Royal explique : « De toute façon, avec ce résultat, la réconciliation est faite. Il n’y pas besoin de négocier quoi que ce soit ». Les messages de Fabius et Strauss-Kahn attendent plusieurs jours sur son répondeur avant qu’elle ne trouve le temps d’y répondre. Ses lieutenants se chargent des sous-titres : « les dirigeants socialistes ne peuvent pas s’opposer à cette volonté militante » (Dray), « il ne faut pas que le sommet de l’appareil essaye de se sauver au détriment de l’attente des militants de base » et Royal « ne doit pas se laisser coloniser par tous les soupirants à des maroquins » (Savary).

A l’aune des résultats internes, leur démarche est logique. La dernière fois, avec 35% des voix, Emmanuelli avait tout juste eu le droit de garder le fauteuil de premier secrétaire au chaud pour Lionel Jospin en attendant que celui-ci se décide à l’occuper. Mais à l’aune de la gauche c’est une autre affaire. On ne la rassemblera pas à coups de sifflet ou en encourageant et moquant alternativement les ambitions gouvernementales. Ou alors autant dire que l’on fait deux campagnes en même temps : celle de Royal et celle de Besancenot. Et que l’on parie sur l’éclatement de la gauche en deux forces irréconciliables.

Un tel choix est lourd de dangers car la sensibilité que représente Ségolène Royal, même renforcée par les électeurs convaincus par l’argument du vote utile, n’est pas majoritaire dans le pays. Reste ensuite l’espoir que Bayrou fera le reste ? Non seulement ce choix n’a plus grand-chose à voir avec la gauche que nous voulons, mais il risque de faire perdre des voix à gauche sans gagner celles du « centre » dont l’histoire a montré qu’elles reviennent toujours à droite.
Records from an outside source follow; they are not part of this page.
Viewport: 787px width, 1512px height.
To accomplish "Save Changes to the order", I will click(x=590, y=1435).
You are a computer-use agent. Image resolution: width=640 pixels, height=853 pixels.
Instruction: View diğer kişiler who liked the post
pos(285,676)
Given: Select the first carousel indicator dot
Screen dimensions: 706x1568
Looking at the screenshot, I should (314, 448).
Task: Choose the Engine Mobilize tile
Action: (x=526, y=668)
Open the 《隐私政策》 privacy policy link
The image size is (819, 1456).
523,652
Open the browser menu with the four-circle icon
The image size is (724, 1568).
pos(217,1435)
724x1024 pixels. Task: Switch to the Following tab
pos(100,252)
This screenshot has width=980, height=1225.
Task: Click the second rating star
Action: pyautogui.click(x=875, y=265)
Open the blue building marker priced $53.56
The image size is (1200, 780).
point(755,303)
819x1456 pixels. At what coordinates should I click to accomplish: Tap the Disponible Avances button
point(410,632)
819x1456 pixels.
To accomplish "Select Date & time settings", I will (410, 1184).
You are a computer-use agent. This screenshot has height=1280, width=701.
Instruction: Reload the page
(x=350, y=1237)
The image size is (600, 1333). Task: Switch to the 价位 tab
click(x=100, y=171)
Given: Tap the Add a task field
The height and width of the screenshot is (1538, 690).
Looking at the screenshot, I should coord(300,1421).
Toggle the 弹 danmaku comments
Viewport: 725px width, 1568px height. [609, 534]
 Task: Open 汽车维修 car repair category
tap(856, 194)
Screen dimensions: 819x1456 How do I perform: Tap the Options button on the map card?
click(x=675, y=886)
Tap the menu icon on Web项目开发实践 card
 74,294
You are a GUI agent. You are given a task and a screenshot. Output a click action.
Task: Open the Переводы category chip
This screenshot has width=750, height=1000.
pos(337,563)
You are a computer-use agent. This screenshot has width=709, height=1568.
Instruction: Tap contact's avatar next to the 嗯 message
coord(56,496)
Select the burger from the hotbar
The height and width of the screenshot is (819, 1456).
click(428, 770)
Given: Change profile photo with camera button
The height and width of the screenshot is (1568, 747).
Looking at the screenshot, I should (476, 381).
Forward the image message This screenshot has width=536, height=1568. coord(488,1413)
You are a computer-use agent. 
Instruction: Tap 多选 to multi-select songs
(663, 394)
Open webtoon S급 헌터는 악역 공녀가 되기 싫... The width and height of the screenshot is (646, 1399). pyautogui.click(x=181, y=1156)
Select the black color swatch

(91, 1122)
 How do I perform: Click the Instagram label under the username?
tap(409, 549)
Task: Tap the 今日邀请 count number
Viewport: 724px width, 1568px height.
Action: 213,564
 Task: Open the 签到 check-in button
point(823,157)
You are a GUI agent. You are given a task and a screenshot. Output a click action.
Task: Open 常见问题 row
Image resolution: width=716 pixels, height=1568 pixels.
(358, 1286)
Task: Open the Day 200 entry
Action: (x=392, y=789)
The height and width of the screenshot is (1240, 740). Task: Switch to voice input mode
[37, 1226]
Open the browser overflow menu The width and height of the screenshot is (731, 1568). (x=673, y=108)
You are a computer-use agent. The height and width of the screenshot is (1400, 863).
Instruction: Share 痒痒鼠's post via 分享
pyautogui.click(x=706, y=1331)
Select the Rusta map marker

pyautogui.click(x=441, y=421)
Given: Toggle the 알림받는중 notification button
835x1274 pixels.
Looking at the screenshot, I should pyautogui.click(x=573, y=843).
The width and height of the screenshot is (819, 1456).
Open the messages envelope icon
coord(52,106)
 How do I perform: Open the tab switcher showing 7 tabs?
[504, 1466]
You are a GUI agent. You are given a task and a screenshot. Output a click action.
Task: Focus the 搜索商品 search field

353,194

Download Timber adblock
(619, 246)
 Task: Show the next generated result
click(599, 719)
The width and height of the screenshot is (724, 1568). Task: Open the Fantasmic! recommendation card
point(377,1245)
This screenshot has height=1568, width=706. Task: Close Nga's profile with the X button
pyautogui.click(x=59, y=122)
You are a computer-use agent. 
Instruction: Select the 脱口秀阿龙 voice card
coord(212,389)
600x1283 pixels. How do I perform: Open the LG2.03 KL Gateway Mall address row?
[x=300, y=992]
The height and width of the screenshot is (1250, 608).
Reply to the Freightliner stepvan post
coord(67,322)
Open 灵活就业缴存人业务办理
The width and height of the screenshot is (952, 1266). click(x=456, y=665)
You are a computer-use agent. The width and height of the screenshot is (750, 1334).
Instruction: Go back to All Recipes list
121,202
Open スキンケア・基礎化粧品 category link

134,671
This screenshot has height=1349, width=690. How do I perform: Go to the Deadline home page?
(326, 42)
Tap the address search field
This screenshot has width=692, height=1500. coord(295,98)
C’est pourquoi il faut souhaiter la réussite des collectifs unitaires de la gauche antilibérale. S’ils échouent à désigner un candidat commun, la gauche sera émiettée et déséquilibrée. Au final, c’est le scénario du 21 avril 2002 qui recommence. Or quand le désastre est consommé, il est trop tard pour recoller les morceaux.

C’est ce que Jean-Luc Mélenchon a dit aux 4000 personnes rassemblées à Montpellier à l’initiative du collectif unitaire départemental : ne creusez pas le fossé, ne faites rien qui interdise le rassemblement de la gauche sans exclusives pour battre la droite en 2007. Mais aussi : vous avez le devoir de réussir à vous mettre d’accord pour empêcher l’éclatement de la gauche des ruptures. Sinon ce sera la surenchère et la déroute.

C’est la ligne de l’union dans l’union que nous développons depuis plusieurs mois. C’est en disant cela que nous sommes utiles. Car pour la gauche, c’est la clef de la victoire.